One of the most scenic river systems in the Maritimes, this park offers an area for canoeing and kayaking, fishing, a nature trail, and electrical museum.
Neighbor John makes a big catch!
4. Snow Activities
Snowshoeing - In the winter, snowshoeing across our seven acres or down country roads that are not cleared can be an invigorating exercise that gives a feeling of freedom not usually known at this time of the year.
If you want to spend some time in the great outdoors at the Brookvale Winter Activity Park, why not think about trying the ancient art of snowshoeing?
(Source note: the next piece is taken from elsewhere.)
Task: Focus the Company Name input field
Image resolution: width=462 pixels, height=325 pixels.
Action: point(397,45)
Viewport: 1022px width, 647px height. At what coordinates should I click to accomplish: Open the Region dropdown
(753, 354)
• The park has a 2 km trail especially groomed for snowshoes
• Snowshoes can be rented at a cost of $7.00 for four hours
• The hours of operation are the same as the Nordic/X-Country skiing hours
Tubing - Brookvale Provincial Ski Park has several tubing runs for all experience levels. Whether you are a beginner or would consider yourself an expert in this sport, we are sure you'll enjoy this winter activity.
• Five runs
• Runs range from 600 feet to 1,000 feet in length
• There are two beginner runs, two intermediate runs and one expert run
• The facility has its own rental shop, parking lot and lift
• Prices range from $8.00 for 1 hour to $11.00 for 2 hours. School groups are $4.00
• Helmet rentals are $2.00
• Hours of Operation are: Wednesday to Friday 6-9pm and Saturday/Sunday 1:00 - 5:30pm
Cross-Country Skiing - The Nordic/X-Country site at Brookvale features 24.5 km of groomed recreational trails, 7.5 km of competitive trails and biathlon trails, a complete rental shop, lodge, waxing huts, biathlon range, and toboggan hill. The latest trail grooming equipment makes the Park the destination of choice for x-country skiing in the Maritimes. If you dont' want to venture the 15 minute drive to Brookvale the trails on the Bolger Park Road, alongside the West River, are a 5 minute ski from our door.
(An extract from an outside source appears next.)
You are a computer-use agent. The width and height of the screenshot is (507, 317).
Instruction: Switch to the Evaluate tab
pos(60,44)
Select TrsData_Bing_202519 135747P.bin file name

Cross Country Ski just outside our door!
This tiny island boasts a growing number of golf courses, both 18 and 9 hole and they are accessible, relatively uncrowded, and reasonably priced. According to the Golf Digest magazine we have some of the best courses in North America.
Three lovely golf courses are within a 15 minute drive from Bonshaw Breezes:
1. Clyde River Golf Club - 18 holes, par 72
2. Glen Afton Golf Course - 18 holes, par 70
3. Countryview Golf Club - 9 holes, par 36
Other courses within a 20 minute drive include:
1. Fox Meadow Golf and Country Club - 18 holes
2. Glasgow Hills Resort and Golf Club - 18 holes
3. Green Gables - 18 holes
Within a 45 minute drive there are several internationally known courses:
1. The Links at Crowbush Cove - 18 holes
2. Brudenell River Golf Course - 18 holes, par 72
3. Dundarave Golf Course - 18 holes
6. Beaches and Parks
A visit to Prince Edward Island must include a stroll down some of our beaches.
Bonshaw Provincial Park (Open June 16 - September 17)
Located on the Trans Canada Highway, Bonshaw is a day use park featuring a playground, fishing and picnic facilities. Pets are permitted on leash. Bonshaw Provincial Park is located within the Charlotte's Shore touring region
Argyle Shore Provincial Park (Open June 16 - September 17)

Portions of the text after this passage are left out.